Objective
Rewrite the passage of the text on the 2021 America East women's soccer tournament from "The 2021 America" up to and including "Women's Soccer Tournament.", substituting "knockout" for "single-elimination".

[Start of Document text]

The 2021 America East Conference women's soccer tournament was the postseason women's soccer tournament for the America East Conference held from October 31 through November 7, 2021. The five-match tournament took place at campus sites, with the higher seed hosting. The six-team single-elimination tournament consisted of three rounds based on seeding from regular season conference play. The defending champions were the Stony Brook Seawolves, who were unable to defend their title after not qualifying for the tournament. Vermont won their first tournament in program history after a 1–0 victory in the final.  It was the first victory for eleventh year head coach Kristi Huizenga. As tournament champions, Vermont earned the America East's automatic berth into the 2021 NCAA Division I Women's Soccer Tournament.

[End of Document text]
[Start of Dataset content]

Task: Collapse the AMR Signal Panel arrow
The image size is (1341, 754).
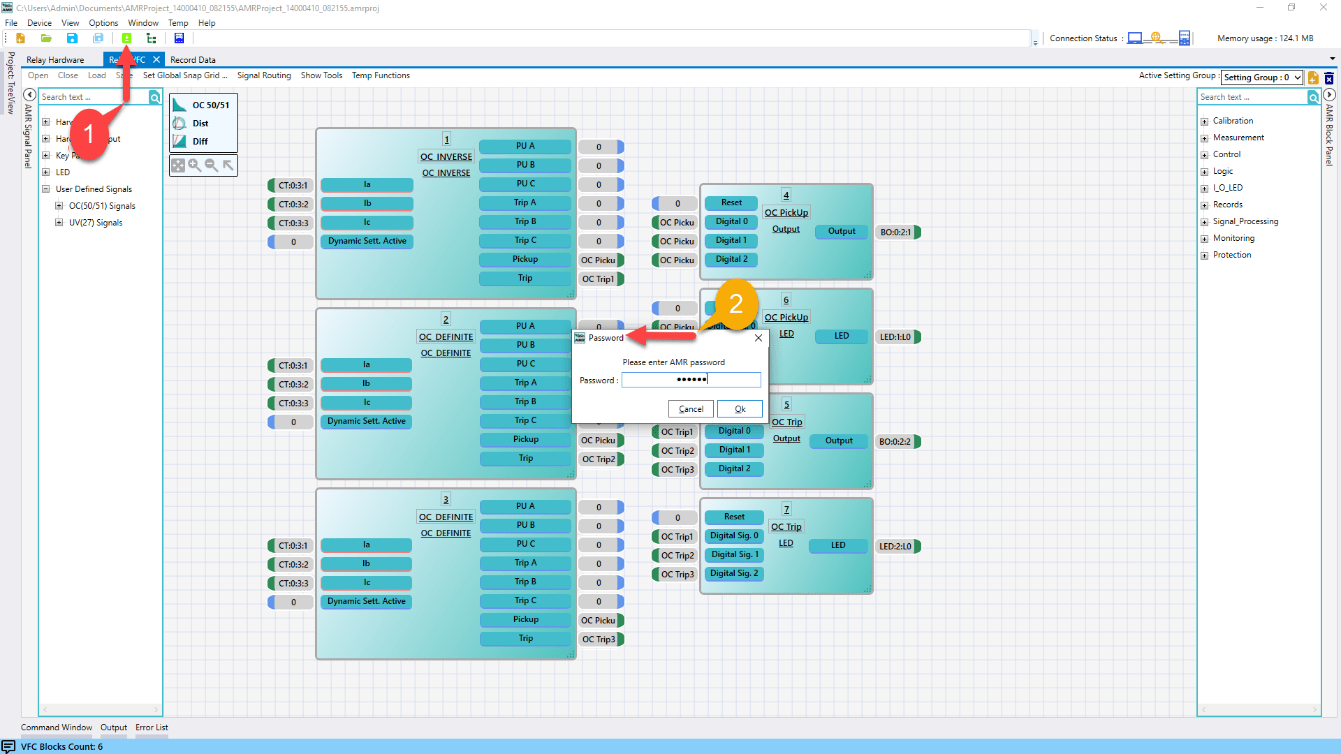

[End of Dataset content]

Response for this exercise
The 2021 America East Conference women's soccer tournament was the postseason women's soccer tournament for the America East Conference held from October 31 through November 7, 2021. The five-match tournament took place at campus sites, with the higher seed hosting. The six-team knockout tournament consisted of three rounds based on seeding from regular season conference play. The defending champions were the Stony Brook Seawolves, who were unable to defend their title after not qualifying for the tournament. Vermont won their first tournament in program history after a 1–0 victory in the final.  It was the first victory for eleventh year head coach Kristi Huizenga. As tournament champions, Vermont earned the America East's automatic berth into the 2021 NCAA Division I Women's Soccer Tournament.